Jonas Salk, the man who defeated polio
The story of one of humanity's fundamental achievements: the vaccine that defeated a terrible disease that claimed thousands of victims every year, especially children. A discovery that did not enrich anyone: "The patent of the polio vaccine belongs to the people, can the sun be patented?"
“The patent of the polio vaccine belongs to the people, you can perhaps patent the sun”
Jonas Salk
Laboratories and pharmaceutical industries around the world are working tirelessly to discover the vaccine against COVID-19.
In the last century, in the years immediately following World War II, a similar commitment was dedicated to the search for the polio vaccine. The story is very interesting and Focus magazine tells it (article in italian only)
The hero of the United States after the Second World War was called Jonas Edward Salk.and he was not a politician, a military man or a Hollywood actor, but a doctor
His merit was to have discoveredl polio vaccine (in italian only),
an infectious disease that affected thousands of people in the last century, mostly children.
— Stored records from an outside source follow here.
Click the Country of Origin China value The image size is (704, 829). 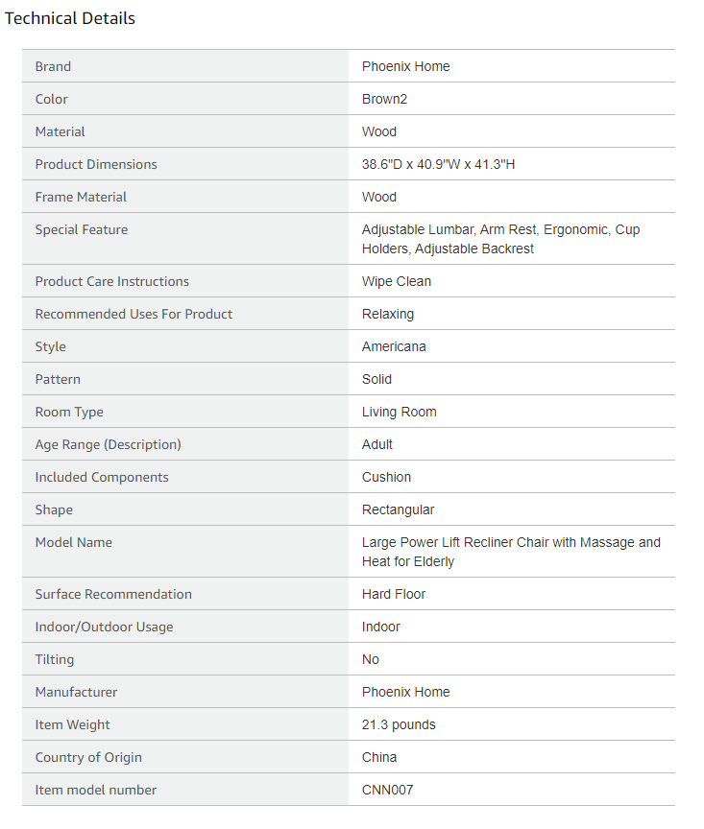379,758
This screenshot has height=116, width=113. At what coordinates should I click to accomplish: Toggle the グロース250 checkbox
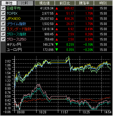pos(3,39)
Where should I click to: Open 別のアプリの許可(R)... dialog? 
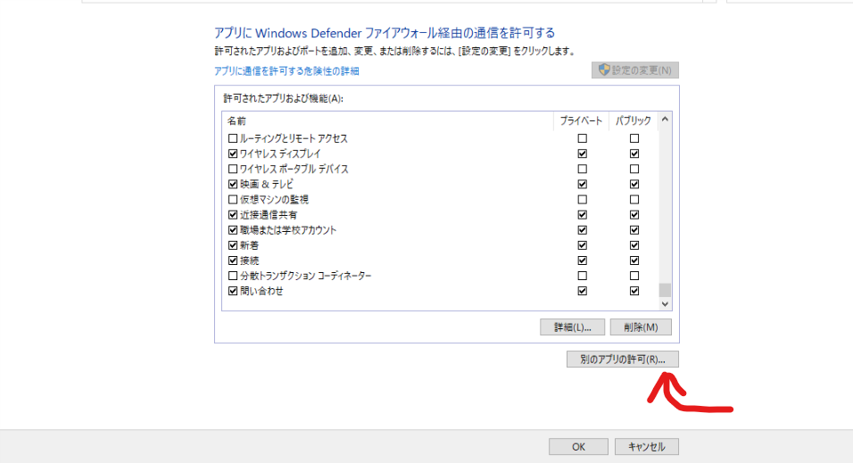pyautogui.click(x=623, y=360)
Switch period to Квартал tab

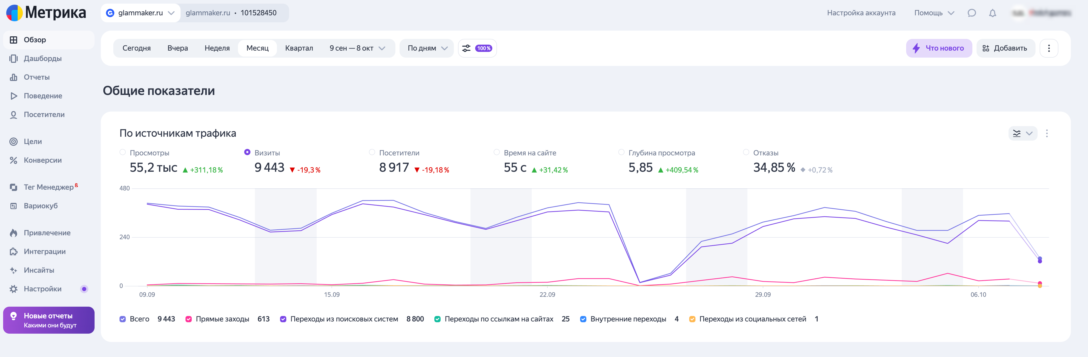[x=299, y=48]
Starting from studies on the search for a vaccine for the flu, using an inactivated virus, instead of an attenuated form of virus, as he preferred to do up to that moment, in 1947 Salk began his race for the financially supported polio vaccine supported by the Foundation national paralysis for children, a powerful organization wanted by one of the most famous victims of polio: the President of the United States, Franklin Delano Roosevelt, hit by the virus in 1921, at the age of 39 years.
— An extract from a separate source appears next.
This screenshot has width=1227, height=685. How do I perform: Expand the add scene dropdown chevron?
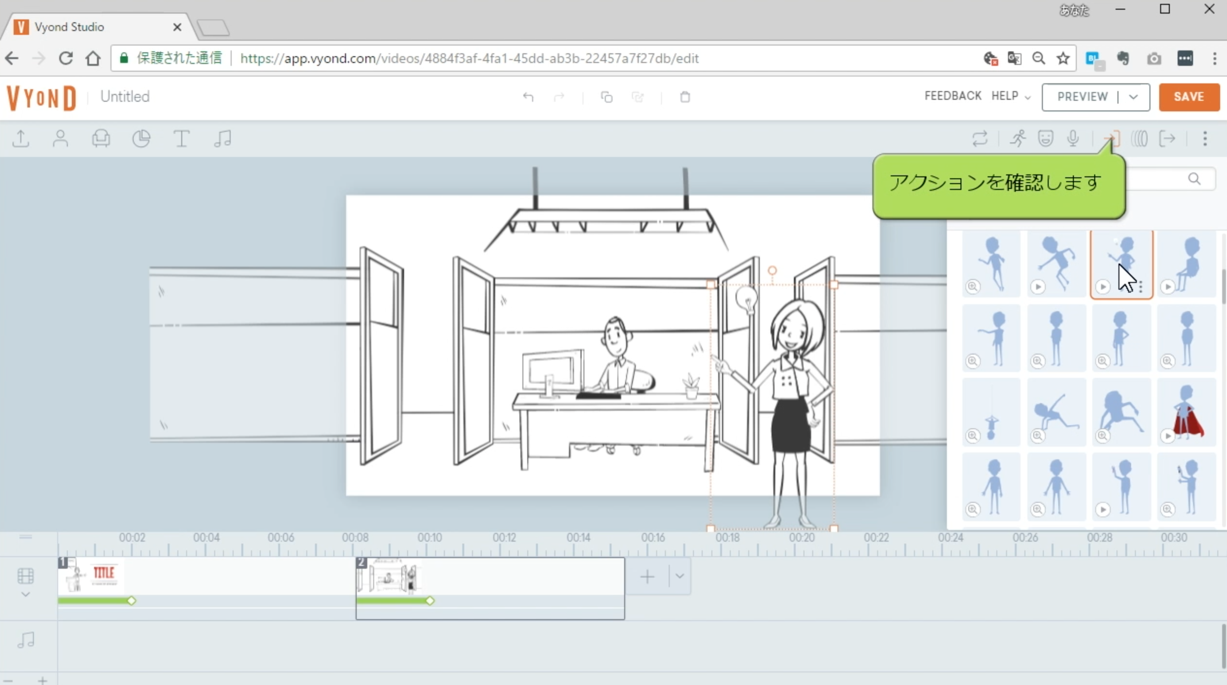click(x=679, y=576)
After years of studies in 1952 begins the phase of experimentation on men, after two years the result is positive: the vaccine is safe and effective in 90% of cases.
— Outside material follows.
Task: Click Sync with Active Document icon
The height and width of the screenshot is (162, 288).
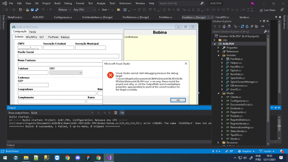Action: click(x=242, y=26)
The official announcement came on April 12, 1955 during a press conference in Michigan.
Salk, animated by a genuine humanitarian spirit that had guided him from the beginning in his choice to pursue a career as a scientist decided not to patent the vaccine, leaving his discovery available to all.
Shortly after the announcement of April 12, a journalist who in a television interview asked him why this decision, Salk answered without hesitation “The patent of the polio vaccine belongs to the people, can you perhaps patent the sun?”